DIRECTIONS FOR THIS TASK:
Each line of the data that includes "image" must be copied.

[Saved entries]
|---|

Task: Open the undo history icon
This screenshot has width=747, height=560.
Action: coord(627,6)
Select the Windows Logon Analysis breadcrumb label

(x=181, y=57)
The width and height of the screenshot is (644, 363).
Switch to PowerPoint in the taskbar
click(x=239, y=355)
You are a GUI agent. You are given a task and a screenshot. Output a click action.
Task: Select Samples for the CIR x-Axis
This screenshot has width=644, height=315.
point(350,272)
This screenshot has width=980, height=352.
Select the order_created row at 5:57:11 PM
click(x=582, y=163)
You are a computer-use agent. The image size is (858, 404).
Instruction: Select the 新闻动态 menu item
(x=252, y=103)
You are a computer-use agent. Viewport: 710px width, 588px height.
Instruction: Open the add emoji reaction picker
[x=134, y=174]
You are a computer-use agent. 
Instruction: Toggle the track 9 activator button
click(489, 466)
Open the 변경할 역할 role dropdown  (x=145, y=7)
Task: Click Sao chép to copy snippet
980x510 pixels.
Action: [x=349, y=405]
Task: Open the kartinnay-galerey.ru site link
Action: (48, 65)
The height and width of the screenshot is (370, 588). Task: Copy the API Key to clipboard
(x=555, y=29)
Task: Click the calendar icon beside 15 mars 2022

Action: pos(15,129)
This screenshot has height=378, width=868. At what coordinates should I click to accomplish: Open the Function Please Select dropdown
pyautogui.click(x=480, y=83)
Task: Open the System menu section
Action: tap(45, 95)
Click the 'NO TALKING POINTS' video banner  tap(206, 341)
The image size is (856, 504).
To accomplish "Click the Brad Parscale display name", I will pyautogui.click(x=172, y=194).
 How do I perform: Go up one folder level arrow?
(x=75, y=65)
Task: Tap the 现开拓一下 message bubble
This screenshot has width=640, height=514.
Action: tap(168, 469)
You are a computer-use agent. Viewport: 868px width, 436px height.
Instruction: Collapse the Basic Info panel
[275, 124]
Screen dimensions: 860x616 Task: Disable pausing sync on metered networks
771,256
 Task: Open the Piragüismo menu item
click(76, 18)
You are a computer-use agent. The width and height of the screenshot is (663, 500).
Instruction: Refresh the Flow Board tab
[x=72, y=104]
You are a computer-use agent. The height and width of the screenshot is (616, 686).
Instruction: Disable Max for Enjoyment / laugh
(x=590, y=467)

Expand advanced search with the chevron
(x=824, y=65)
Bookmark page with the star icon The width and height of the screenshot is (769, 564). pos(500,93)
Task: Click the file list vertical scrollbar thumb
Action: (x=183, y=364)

|---|

TASK RESULT:
You are a computer-use agent. The image size is (858, 404).
The image size is (856, 504).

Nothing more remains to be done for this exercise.